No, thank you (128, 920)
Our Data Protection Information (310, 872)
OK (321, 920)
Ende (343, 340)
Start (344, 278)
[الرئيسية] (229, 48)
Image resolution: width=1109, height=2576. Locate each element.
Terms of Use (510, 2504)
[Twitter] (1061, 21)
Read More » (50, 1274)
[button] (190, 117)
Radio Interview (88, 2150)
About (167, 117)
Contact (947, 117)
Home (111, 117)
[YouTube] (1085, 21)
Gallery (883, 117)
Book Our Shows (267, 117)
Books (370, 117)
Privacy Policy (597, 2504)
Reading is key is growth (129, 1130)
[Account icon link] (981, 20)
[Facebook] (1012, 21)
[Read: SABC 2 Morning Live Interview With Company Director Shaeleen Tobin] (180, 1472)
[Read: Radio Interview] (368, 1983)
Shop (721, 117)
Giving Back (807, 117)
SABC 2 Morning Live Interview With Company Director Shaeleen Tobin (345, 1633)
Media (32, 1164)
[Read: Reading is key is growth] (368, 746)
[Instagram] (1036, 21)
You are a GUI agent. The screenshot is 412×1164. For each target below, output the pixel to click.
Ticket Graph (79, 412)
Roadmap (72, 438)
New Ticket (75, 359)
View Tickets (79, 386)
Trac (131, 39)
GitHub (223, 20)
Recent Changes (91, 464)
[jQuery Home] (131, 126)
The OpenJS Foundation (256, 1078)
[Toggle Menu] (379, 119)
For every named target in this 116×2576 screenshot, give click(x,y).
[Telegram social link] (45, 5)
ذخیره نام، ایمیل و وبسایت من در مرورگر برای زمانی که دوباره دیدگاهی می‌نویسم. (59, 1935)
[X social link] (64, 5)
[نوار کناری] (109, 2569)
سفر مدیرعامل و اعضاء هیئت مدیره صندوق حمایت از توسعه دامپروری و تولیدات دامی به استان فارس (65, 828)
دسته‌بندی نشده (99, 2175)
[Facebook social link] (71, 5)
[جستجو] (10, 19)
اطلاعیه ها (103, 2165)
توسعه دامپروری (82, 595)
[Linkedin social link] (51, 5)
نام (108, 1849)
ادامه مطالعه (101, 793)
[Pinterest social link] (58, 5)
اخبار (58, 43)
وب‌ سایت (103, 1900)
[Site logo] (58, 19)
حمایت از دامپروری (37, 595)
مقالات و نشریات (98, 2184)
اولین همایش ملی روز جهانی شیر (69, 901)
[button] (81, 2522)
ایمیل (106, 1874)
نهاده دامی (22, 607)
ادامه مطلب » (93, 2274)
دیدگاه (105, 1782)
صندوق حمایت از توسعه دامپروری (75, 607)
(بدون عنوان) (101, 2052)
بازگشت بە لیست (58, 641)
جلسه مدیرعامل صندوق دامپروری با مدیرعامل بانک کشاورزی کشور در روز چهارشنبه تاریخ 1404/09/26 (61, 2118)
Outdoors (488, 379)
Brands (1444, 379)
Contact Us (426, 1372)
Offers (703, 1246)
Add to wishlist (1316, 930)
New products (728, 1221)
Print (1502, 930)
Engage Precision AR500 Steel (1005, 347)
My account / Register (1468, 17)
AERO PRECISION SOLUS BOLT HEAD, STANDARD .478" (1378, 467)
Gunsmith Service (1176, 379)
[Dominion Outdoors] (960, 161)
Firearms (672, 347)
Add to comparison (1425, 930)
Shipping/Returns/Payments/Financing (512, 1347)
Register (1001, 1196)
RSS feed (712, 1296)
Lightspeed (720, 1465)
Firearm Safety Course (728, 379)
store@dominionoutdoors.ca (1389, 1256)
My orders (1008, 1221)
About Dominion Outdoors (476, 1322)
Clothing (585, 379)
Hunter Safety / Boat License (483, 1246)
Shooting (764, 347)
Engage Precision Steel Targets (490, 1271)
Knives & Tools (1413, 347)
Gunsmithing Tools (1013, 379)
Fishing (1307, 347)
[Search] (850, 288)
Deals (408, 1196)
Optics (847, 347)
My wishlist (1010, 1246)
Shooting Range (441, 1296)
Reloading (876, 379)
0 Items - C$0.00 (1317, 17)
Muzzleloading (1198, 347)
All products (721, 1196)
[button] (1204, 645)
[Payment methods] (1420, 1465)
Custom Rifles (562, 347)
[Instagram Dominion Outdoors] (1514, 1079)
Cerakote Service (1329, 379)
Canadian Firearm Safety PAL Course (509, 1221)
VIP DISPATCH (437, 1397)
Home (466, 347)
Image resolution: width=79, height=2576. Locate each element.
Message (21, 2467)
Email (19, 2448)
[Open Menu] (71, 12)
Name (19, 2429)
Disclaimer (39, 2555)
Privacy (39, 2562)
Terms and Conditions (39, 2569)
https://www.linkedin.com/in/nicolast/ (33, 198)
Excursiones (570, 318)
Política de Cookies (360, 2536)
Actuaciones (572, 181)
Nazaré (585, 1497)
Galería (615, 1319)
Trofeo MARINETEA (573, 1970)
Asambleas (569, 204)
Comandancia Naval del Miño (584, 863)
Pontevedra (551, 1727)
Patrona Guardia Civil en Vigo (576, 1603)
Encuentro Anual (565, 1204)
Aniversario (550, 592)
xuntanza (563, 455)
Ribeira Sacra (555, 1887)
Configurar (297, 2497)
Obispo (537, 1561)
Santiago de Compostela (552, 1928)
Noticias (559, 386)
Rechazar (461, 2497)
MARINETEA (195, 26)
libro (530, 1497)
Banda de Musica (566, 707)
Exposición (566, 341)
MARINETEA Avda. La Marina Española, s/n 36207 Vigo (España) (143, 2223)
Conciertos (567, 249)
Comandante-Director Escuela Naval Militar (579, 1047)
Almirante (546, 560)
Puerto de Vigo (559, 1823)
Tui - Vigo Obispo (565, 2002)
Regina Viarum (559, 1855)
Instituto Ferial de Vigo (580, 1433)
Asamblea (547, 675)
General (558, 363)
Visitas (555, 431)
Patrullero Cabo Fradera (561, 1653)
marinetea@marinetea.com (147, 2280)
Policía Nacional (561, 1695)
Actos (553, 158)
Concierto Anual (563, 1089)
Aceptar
——————————
## ACTIVITY
Take every line from the one containing "Rechazar (461, 2497)" to the end of the listing and output it exactly, with nothing else.

## TASK RESPONSE
Rechazar (461, 2497)
MARINETEA (195, 26)
libro (530, 1497)
Banda de Musica (566, 707)
Exposición (566, 341)
MARINETEA Avda. La Marina Española, s/n 36207 Vigo (España) (143, 2223)
Conciertos (567, 249)
Comandante-Director Escuela Naval Militar (579, 1047)
Almirante (546, 560)
Puerto de Vigo (559, 1823)
Tui - Vigo Obispo (565, 2002)
Regina Viarum (559, 1855)
Instituto Ferial de Vigo (580, 1433)
Asamblea (547, 675)
General (558, 363)
Visitas (555, 431)
Patrullero Cabo Fradera (561, 1653)
marinetea@marinetea.com (147, 2280)
Policía Nacional (561, 1695)
Actos (553, 158)
Concierto Anual (563, 1089)
Aceptar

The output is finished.